### PASSAGE SHOWN

"KEEP BUSTIN'."

Posts Tagged ‘made-for-cable-movies’

Wedlock

Monday, February 5th, 2024

There are a bunch of directors who made legendary movies in the ‘70s and ‘80s but in the ‘90s were directing, like, episodes of Timetrax and shit. One such director is Lewis Teague, who gave us the outstanding large animal pictures ALLIGATOR and CUJO, plus FIGHTING BACK, CAT’S EYE, THE JEWEL OF THE NILE and COLLISION COURSE. But after NAVY SEALS it was all TV for the rest of his career.

Oh well. It’s respectable work if you can get it, and at least his small screen period started with a pretty fun sci-fi/action movie for HBO. WEDLOCK (1991) (also released on tape as DEADLOCK) is a futuristic prison escape movie that came out less than a year before Stuart Gordon’s FORTRESS. It’s not as good, but it was first. (read the rest of this shit…)

The Birds / The Birds II: Land’s End

Thursday, October 26th, 2023

THE BIRDS. By Alfred Hitchcock. The one where the birds attack. Good movie. He was a total bastard to Tippi Hedren but she was good in it. Her first movie. Then she raised Melanie Griffith and a bunch of lions.

Hedren plays Melanie Daniels, and what I definitely didn’t properly appreciate the last time I saw this as a younger person is what a great weirdo Melanie is. During the large portion of the movie where the disaster hasn’t fully made itself known it’s just a funny story about a woman behaving very unreasonably, and not giving a shit, because it amuses her. She’s fun to watch.

######
### RECORDS PROVIDED

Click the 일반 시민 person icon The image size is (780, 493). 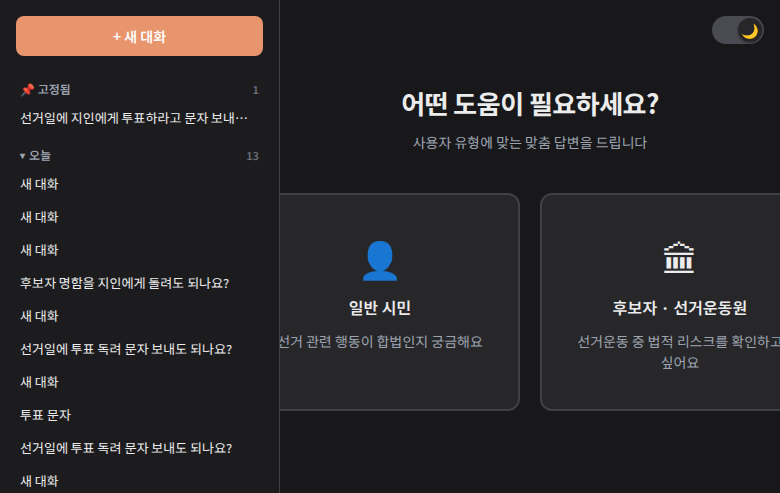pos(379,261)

######
### RECORDS PROVIDED

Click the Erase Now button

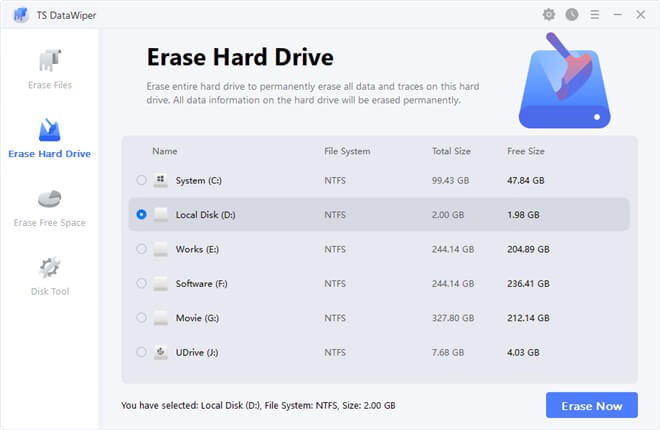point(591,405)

######

» **TASK SET**
1. Summarize the movie review page in two sentences.
2. According to the movie review page, under what title was WEDLOCK also released on tape?

» **ANSWERS FOR THE TASKS**
1. Director Lewis Teague, known for ALLIGATOR and CUJO, worked only in TV after NAVY SEALS, starting with WEDLOCK (1991), a futuristic HBO prison escape movie that came out less than a year before, and isn't as good as, FORTRESS. The page also covers Alfred Hitchcock's THE BIRDS, in which Tippi Hedren, in her first movie, plays Melanie Daniels, a great weirdo who is fun to watch.

2. DEADLOCK